• [DIRECTIONS FOR THIS TASK] For the listing below, return the line containing "This screenshot has width=1460, height=812.", the line containing "Task: Disable the Use Gravity checkbox", and all lines in between, exactly as written and nothing else.

• [SOURCE INFORMATION]
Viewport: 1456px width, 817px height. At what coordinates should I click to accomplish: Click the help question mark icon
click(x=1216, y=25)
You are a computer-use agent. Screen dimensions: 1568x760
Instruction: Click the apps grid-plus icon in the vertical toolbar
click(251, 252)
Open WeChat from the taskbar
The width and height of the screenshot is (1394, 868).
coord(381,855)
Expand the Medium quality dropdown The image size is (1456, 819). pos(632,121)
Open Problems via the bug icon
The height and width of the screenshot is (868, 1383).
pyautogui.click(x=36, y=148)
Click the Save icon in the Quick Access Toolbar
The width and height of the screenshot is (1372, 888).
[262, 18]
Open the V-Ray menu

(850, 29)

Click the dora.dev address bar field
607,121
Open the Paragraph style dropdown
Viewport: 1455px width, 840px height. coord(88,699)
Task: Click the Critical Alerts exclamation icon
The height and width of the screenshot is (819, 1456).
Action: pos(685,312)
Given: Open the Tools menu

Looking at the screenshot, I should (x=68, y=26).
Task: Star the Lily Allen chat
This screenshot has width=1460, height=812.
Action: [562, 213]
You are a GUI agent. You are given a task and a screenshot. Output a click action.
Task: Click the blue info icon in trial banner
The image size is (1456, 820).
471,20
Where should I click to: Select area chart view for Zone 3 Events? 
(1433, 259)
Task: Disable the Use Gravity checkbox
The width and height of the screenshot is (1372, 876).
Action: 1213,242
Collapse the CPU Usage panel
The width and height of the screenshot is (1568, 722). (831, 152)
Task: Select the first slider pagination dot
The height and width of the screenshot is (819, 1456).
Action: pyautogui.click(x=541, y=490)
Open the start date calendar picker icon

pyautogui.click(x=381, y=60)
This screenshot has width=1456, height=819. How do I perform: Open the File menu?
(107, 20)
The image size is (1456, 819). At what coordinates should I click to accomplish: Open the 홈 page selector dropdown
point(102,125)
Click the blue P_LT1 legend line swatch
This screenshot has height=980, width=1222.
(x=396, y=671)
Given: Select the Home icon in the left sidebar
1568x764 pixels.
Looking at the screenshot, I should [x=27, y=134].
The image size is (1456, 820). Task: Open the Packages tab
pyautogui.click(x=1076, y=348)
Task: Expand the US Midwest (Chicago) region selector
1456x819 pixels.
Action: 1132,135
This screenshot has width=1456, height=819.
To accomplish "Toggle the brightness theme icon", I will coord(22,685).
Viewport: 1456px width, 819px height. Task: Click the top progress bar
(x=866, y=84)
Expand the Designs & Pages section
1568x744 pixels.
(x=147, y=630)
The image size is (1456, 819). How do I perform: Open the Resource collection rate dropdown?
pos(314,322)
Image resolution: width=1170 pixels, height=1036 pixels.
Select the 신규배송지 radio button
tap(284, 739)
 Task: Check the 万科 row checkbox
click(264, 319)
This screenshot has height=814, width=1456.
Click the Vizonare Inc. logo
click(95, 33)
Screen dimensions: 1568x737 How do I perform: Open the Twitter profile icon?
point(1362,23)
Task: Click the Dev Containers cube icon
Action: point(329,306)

• [YOUR SOLUTION]
This screenshot has width=1460, height=812.
Action: [562, 213]
You are a GUI agent. You are given a task and a screenshot. Output a click action.
Task: Click the blue info icon in trial banner
The image size is (1456, 820).
471,20
Where should I click to: Select area chart view for Zone 3 Events? 
(1433, 259)
Task: Disable the Use Gravity checkbox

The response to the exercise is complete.